_Trecho do documento_:
A estrada de terra é a única rota para o território Waiãpi. Pinoty, onde algumas dúzias de pessoas dormem em redes sob tetos de palha e sem paredes em volta, é a primeira aldeia – a fronteira.

Para chegar aqui é preciso obter uma série de autorizações e, em seguida, fazer uma viagem de duas horas em terreno irregular, a partir da pequena cidade de Pedra Branca do Amapari. A capital do estado do Amapá, Macapá, uma das mais remotas do País, fica a horas de distância.

Quando se chega a Pinoty e se avista a placa do governo que diz “Terra Protegida”, já se está longe do sinal de celular, da rede elétrica, do último posto de gasolina e de muitas leis nacionais.

Nessa zona remota, os waiãpi contam com escassa proteção contra as poderosas forças que empurram, há décadas, a indústria e o agronegócio cada vez mais para dentro da Amazônia, com o objetivo de tornar o Brasil uma superpotência exportadora de commodities.

A própria estrada é um monumento a essas ambições. A construção da BR-210, conhecida como Perimetral Norte, começou durante a ditadura civil-militar (1964-1985) com o objetivo de ligar o Brasil à Venezuela. O financiamento fracassou e a construção foi interrompida na década de 1970, deixando a estrada abandonada na selva profunda, a mais de 1,1 mil quilômetros do objetivo pretendido.

Porém, mesmo inacabado, o projeto faraônico mantém uma presença ameaçadora. Embora a circulação de carros por ali seja baixíssima, a estrada que leva a lugar nenhum é notavelmente bem conservada.

Calibi Waiãpi, outro membro da tribo, acredita que o governo espera um dia ressuscitar aquele sonho de uma via através do território selvagem. “Haveria carros, caminhões, violência, drogas, assaltos. A cultura mudaria. Os jovens iriam querer celulares, roupas, computadores”, diz o homem de 57 anos. “Se um monte de homens brancos viessem, seria o fim.”

Flechas para Temer

Os mais ousados ameaçam reagir com violência a qualquer tentativa de invasão. “Se Temer chegar aqui, em qualquer lugar perto de mim, é isso que ele vai ganhar”, diz Tapayona Waiãpi, brandindo uma longa flecha com ponta de madeira afiada.

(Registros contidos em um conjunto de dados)
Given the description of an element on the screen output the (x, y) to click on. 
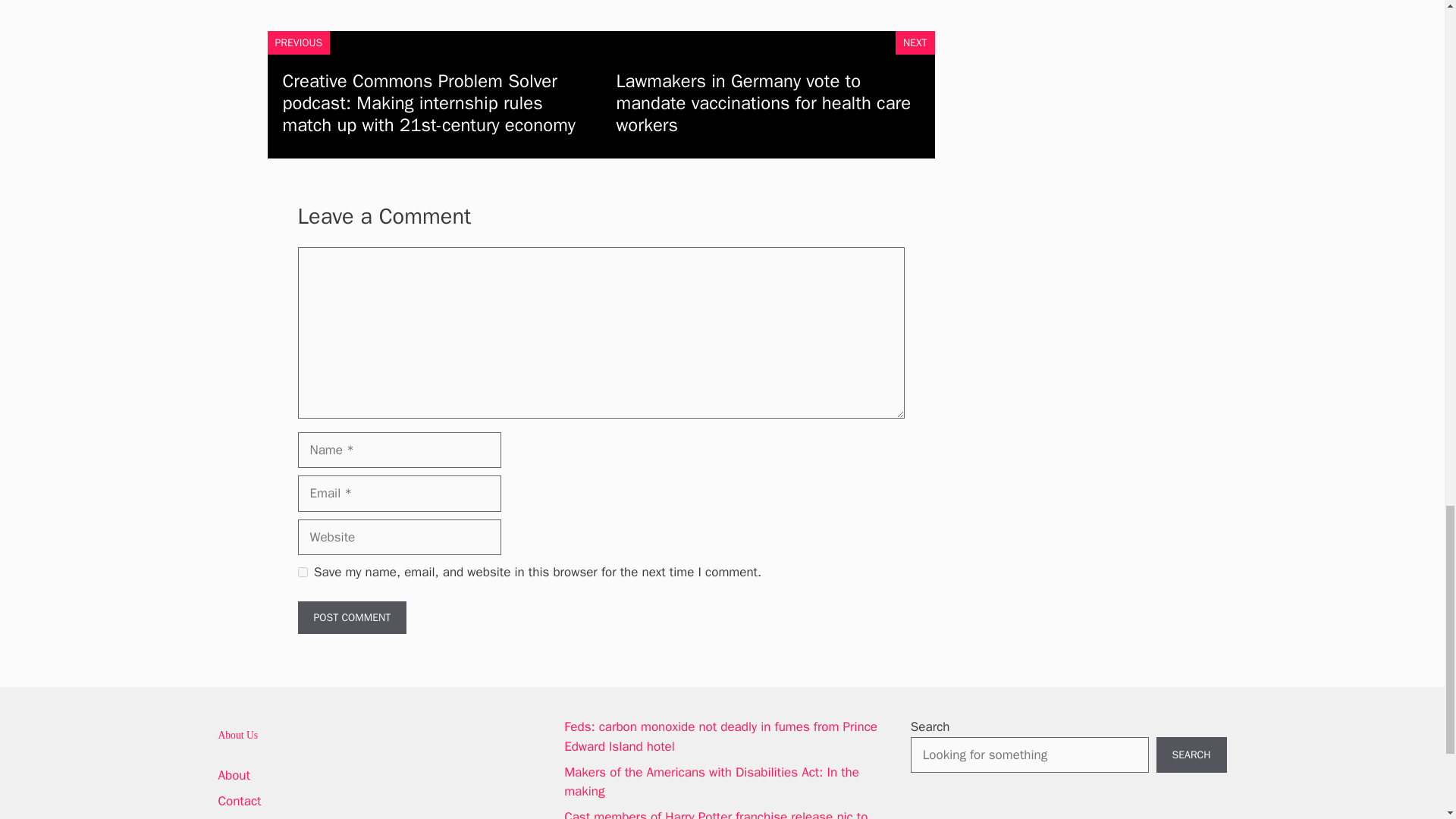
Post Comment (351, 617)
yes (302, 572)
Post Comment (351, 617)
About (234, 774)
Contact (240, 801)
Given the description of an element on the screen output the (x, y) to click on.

_Objetivo_: Transcreva literalmente a parte do texto sobre o território Waiãpi que vai de “A estrada de” até “aldeia – a fronteira.”, incluindo este último trecho. Não é preciso consultar os itens.

_Resposta do exercício_:
A estrada de terra é a única rota para o território Waiãpi. Pinoty, onde algumas dúzias de pessoas dormem em redes sob tetos de palha e sem paredes em volta, é a primeira aldeia – a fronteira.